Did you learn more from the participants or did they learn more from you?
I experienced the workspace as a win-win situation. We obtained a lot of valuable feedback and suggestions – for example, that we could assign certain digitalization tasks to strategic partners, which they would be happy to take over because their culture is different. The group of participants was a good mix. There were start-up founders as well as established entrepreneurs. There were sales professionals as well as consultants, and even a professor. All trying to discover the same thing – the value of data. And as a result, the discussions were never finished after 90 minutes. On the contrary: they continued on. And we are happy about that.
We opened up many new doors for our work and opened up new perspectives. And after the MQ! we obtained many contact requests and offers of cooperation. The whole thing was just a lot of fun, starting with the pitch. Generating interest for a workspace in front of 400 visitors at a high-caliber event like that – it really was a kind of emotional rollercoaster.
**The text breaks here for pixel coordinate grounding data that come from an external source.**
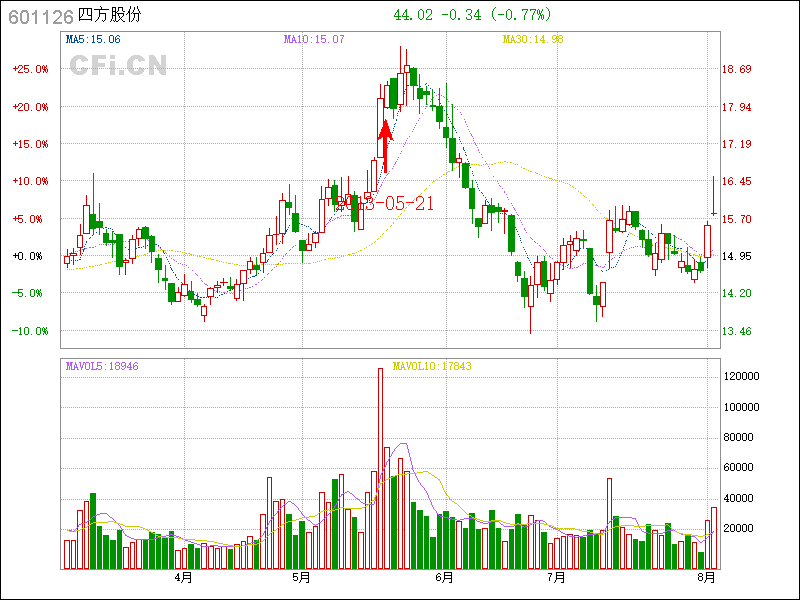
Task: Jump to 5月 on the time axis
Action: coord(302,578)
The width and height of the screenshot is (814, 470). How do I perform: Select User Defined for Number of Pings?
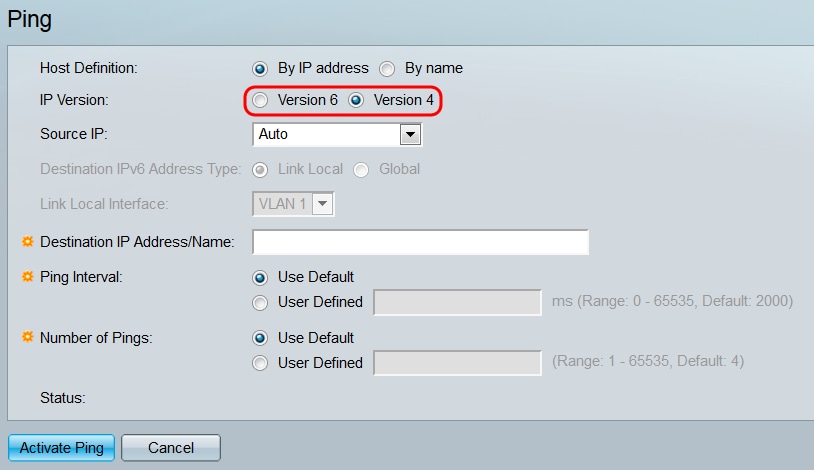(x=261, y=363)
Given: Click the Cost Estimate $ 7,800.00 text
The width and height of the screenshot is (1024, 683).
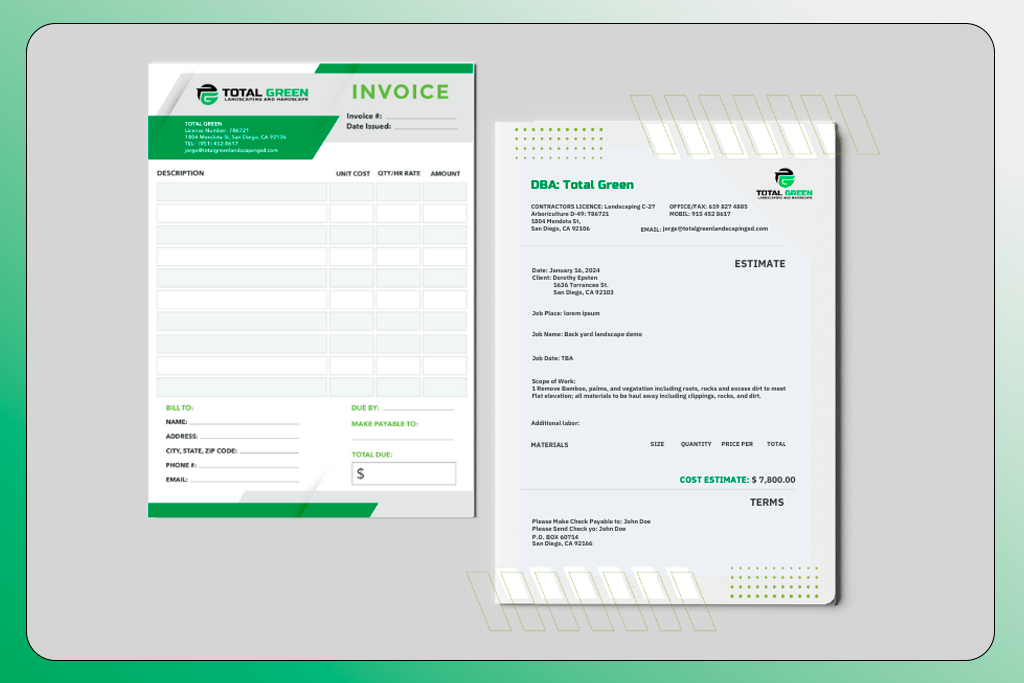Looking at the screenshot, I should (x=737, y=480).
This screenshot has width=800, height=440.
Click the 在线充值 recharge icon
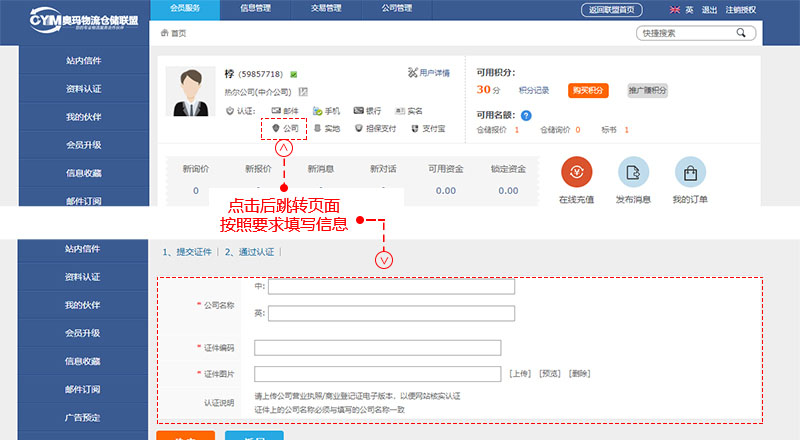pos(577,173)
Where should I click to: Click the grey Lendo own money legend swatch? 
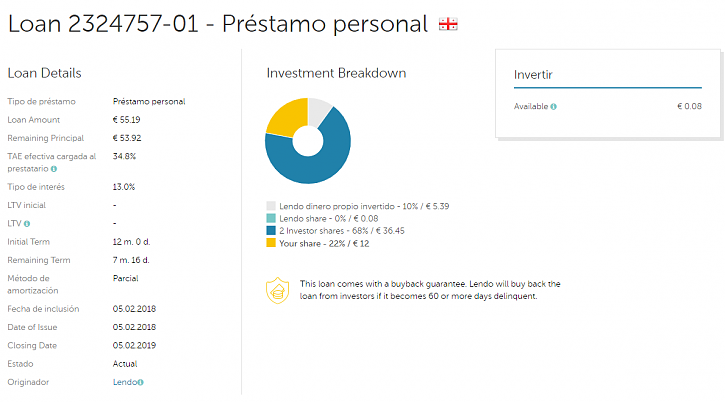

And it paid off! We were able to capture a bit of the zeitgeist and bring it into the company. And we demonstrated that, where digitalization is concerned, Audi is very open to people from outside and can listen very well.
Head of Business Analytics, AUDI AG
Matthias Frank works as a Business Analysis Manager at Audi. With his background in entrepreneurial studies he is especially skilled in developing businesses. He told us about business models evolving from the increasing value of data.
Controlling Digitization, AUDI AG
Bernd Nägel is working in the financial side of the car industry. He is controlling business activities around the mapping company HERE at Audi and shared his insights on the analysis and rating of common customers, markets and live-data.